WHAT YOU HAVE TO DO
Repeat exactly, and nothing more, the lines from the one that includes "Pick the TCP/25 entry" through the final line of the entries; skip the pictures.

* * * *

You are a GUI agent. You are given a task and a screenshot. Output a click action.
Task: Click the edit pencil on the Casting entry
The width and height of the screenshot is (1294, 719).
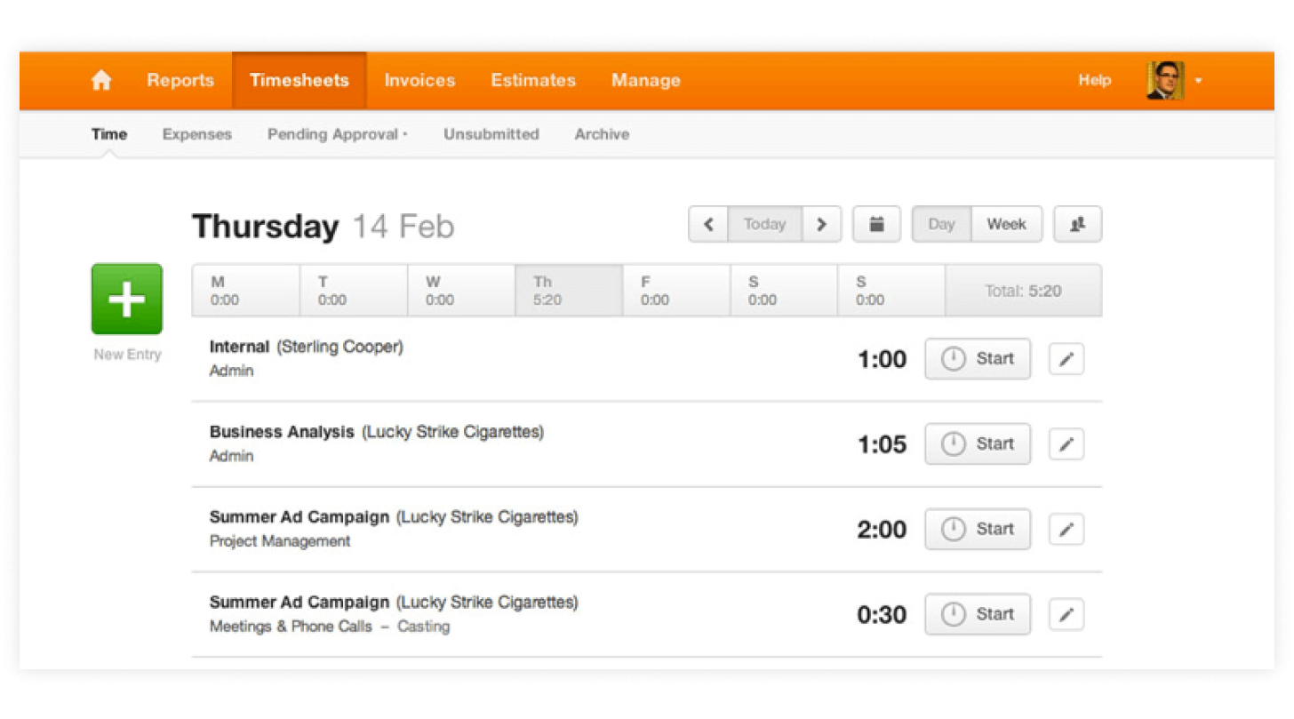tap(1066, 613)
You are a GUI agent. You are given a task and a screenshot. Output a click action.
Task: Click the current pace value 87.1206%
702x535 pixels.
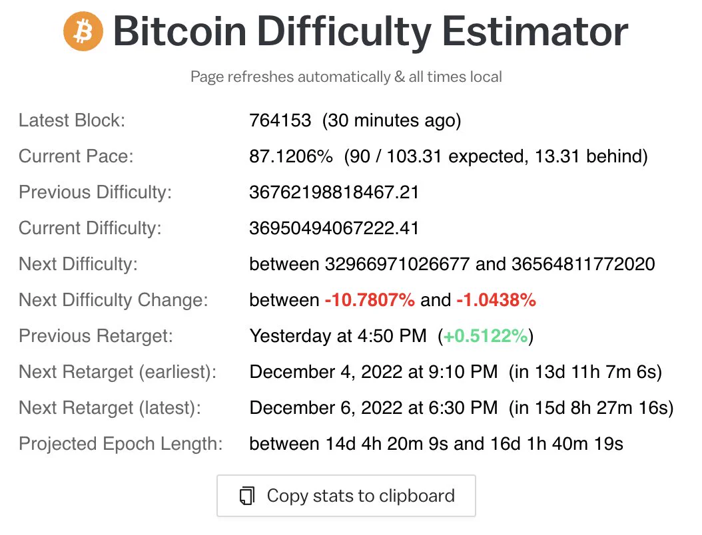tap(291, 156)
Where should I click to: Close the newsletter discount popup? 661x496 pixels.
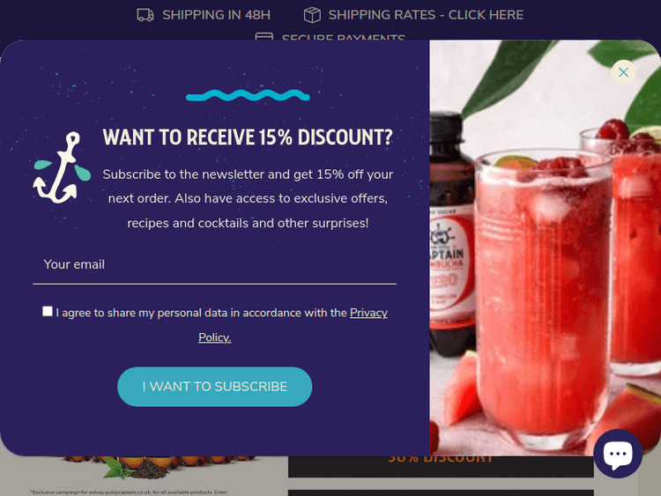click(623, 72)
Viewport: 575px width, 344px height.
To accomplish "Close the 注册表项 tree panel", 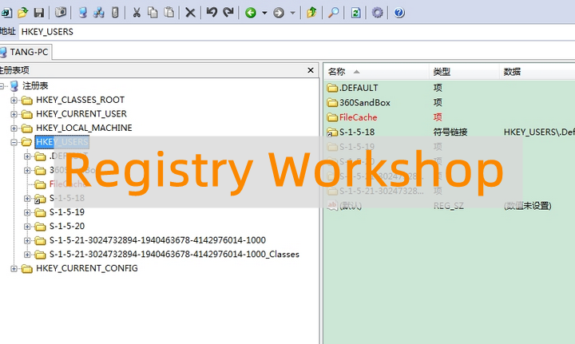I will pyautogui.click(x=311, y=70).

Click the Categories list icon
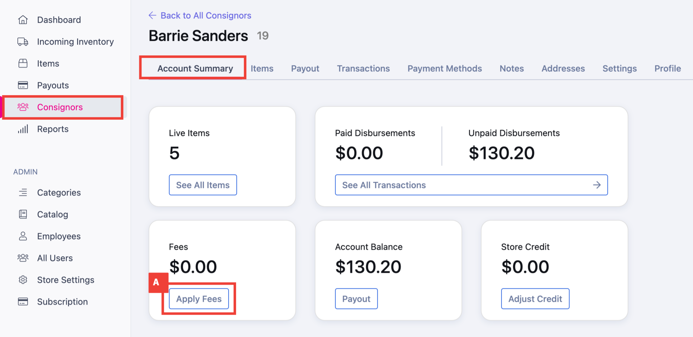click(23, 192)
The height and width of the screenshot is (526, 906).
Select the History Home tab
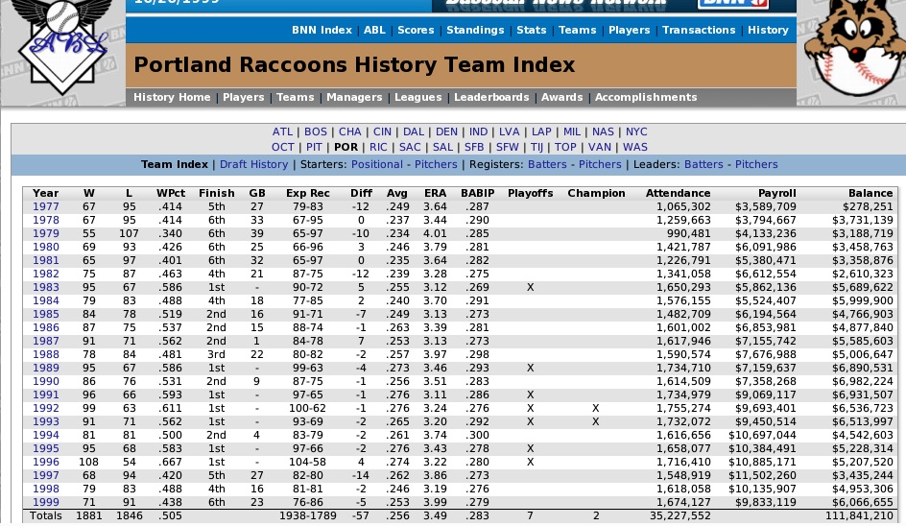click(172, 97)
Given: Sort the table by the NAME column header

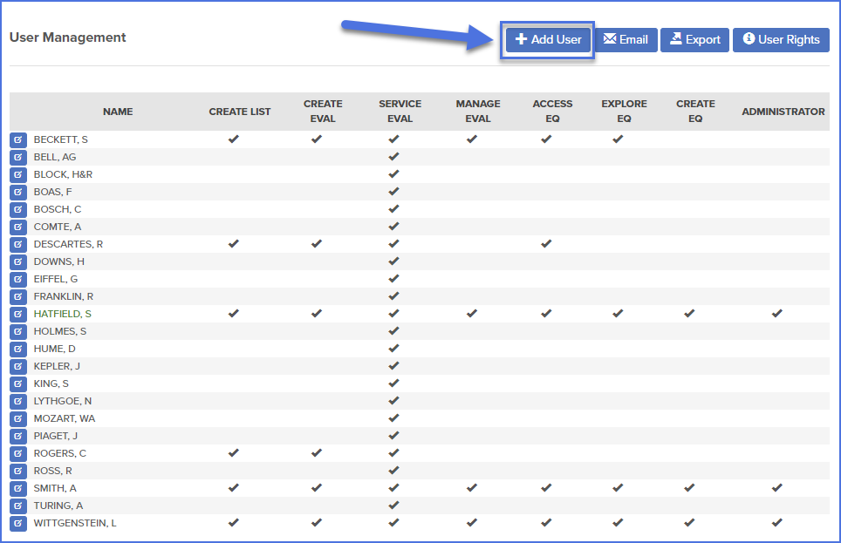Looking at the screenshot, I should 117,112.
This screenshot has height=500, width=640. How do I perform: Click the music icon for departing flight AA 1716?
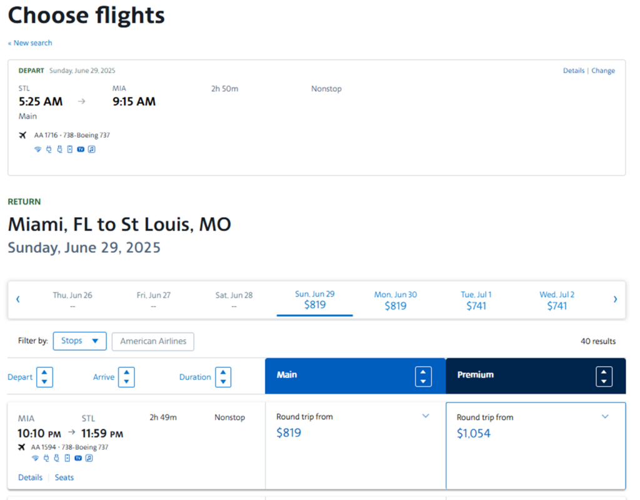point(92,149)
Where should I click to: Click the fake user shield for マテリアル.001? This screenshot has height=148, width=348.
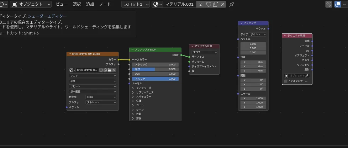pos(209,4)
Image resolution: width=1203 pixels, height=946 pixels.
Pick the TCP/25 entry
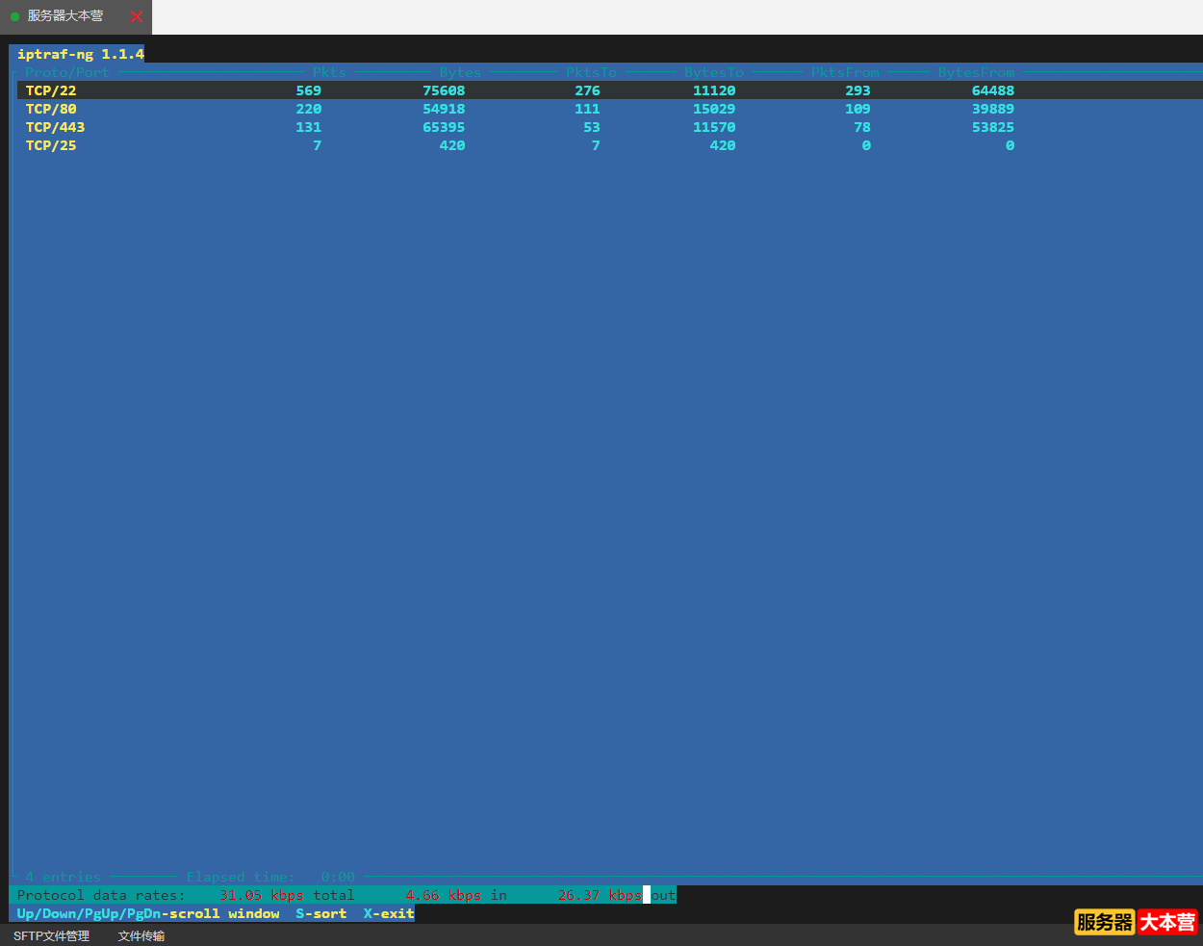51,145
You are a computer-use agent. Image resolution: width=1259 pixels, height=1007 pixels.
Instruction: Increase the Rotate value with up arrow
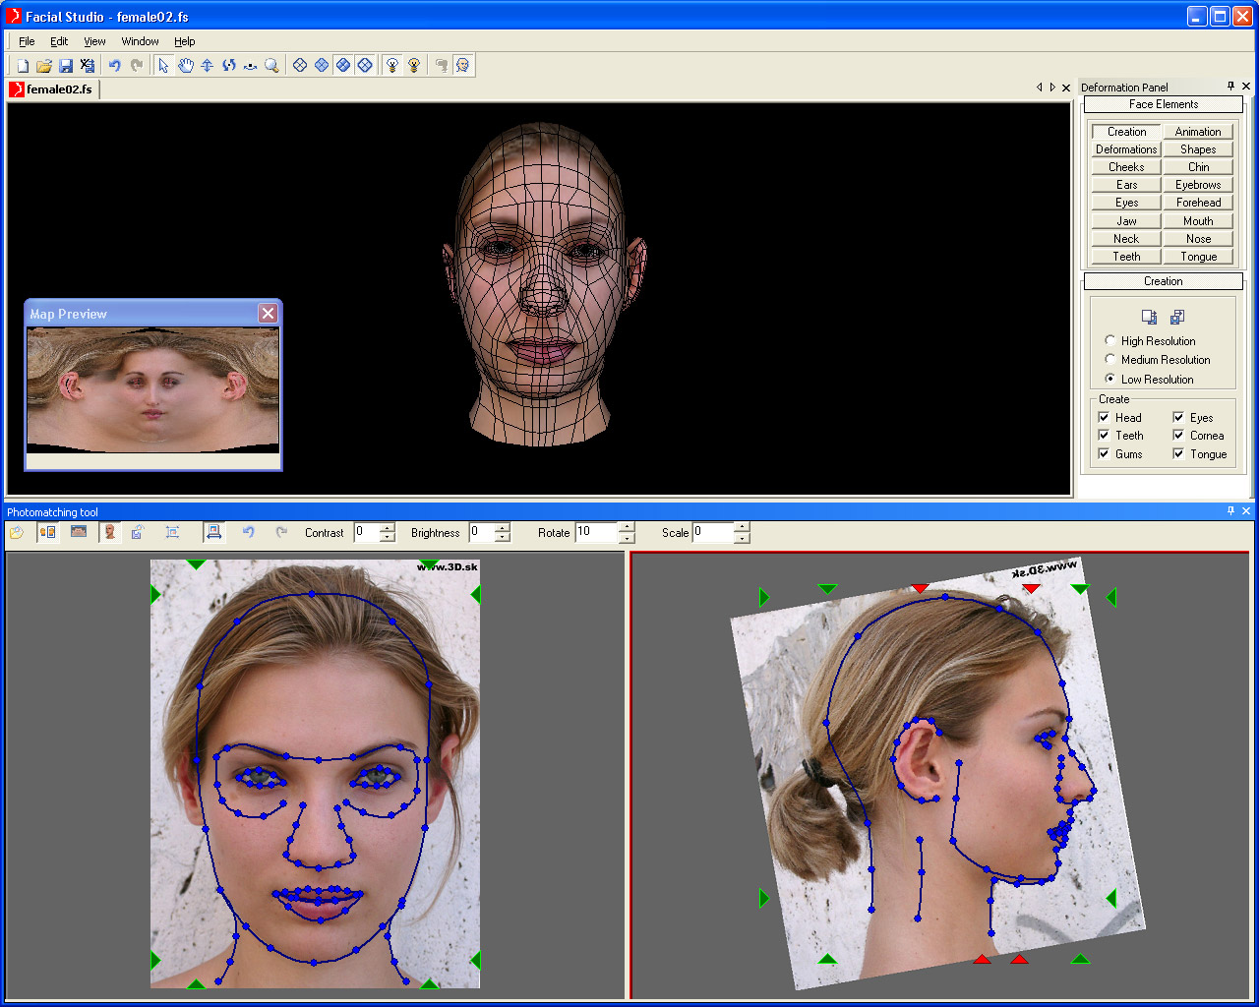click(627, 527)
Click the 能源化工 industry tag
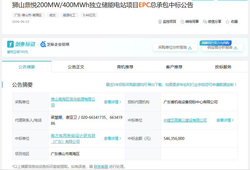The width and height of the screenshot is (250, 170). pyautogui.click(x=69, y=15)
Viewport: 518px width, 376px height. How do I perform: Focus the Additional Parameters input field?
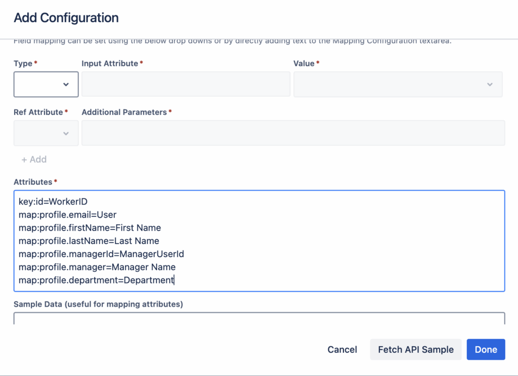coord(293,133)
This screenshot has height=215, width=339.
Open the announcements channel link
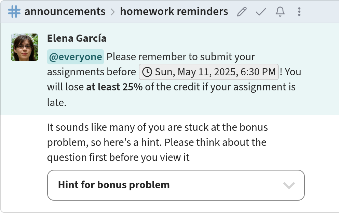[x=65, y=12]
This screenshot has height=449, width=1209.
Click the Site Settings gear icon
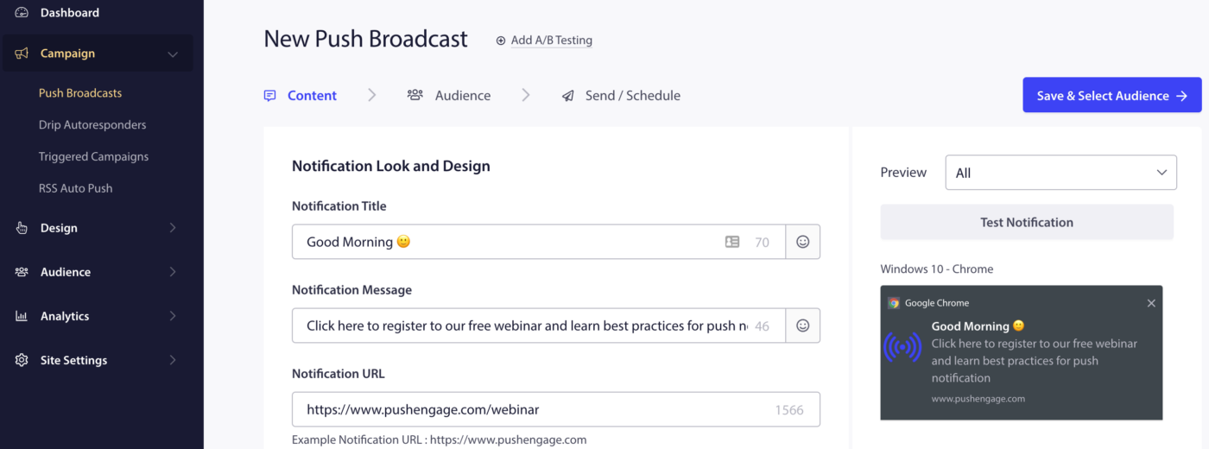(x=22, y=360)
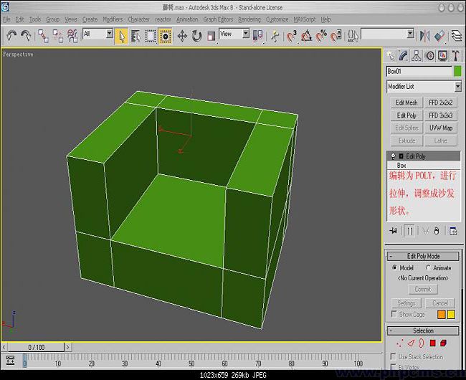Choose Vertex sub-object selection level
The width and height of the screenshot is (466, 380).
399,343
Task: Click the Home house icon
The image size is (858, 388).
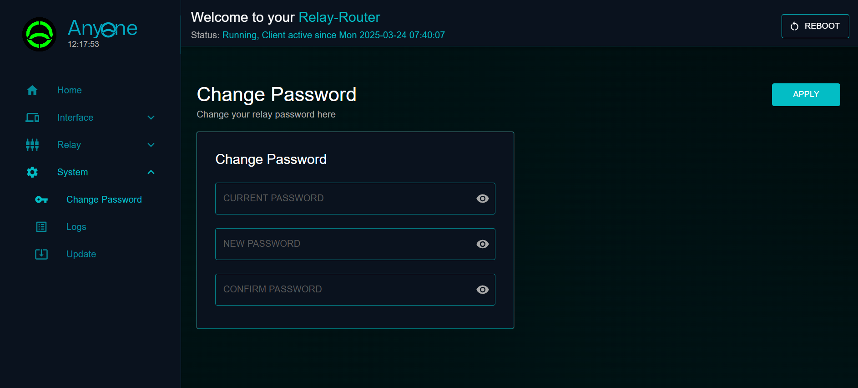Action: (x=32, y=90)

* * * *

TASK OUTPUT
Pick the TCP/25 entry
51,145
You are a computer-use agent. Image resolution: width=1259 pixels, height=1007 pixels.
Instruction: Increase the Rotate value with up arrow
click(627, 527)
Click the 能源化工 industry tag
The width and height of the screenshot is (250, 170). pyautogui.click(x=69, y=15)
Viewport: 518px width, 376px height. How do I perform: Focus the Additional Parameters input field?
coord(293,133)
This screenshot has height=215, width=339.
Open the announcements channel link
[x=65, y=12]
This screenshot has height=449, width=1209.
Click the Site Settings gear icon
(x=22, y=360)
Choose Vertex sub-object selection level
The width and height of the screenshot is (466, 380).
399,343
Task: Click the Home house icon
The image size is (858, 388).
Action: (x=32, y=90)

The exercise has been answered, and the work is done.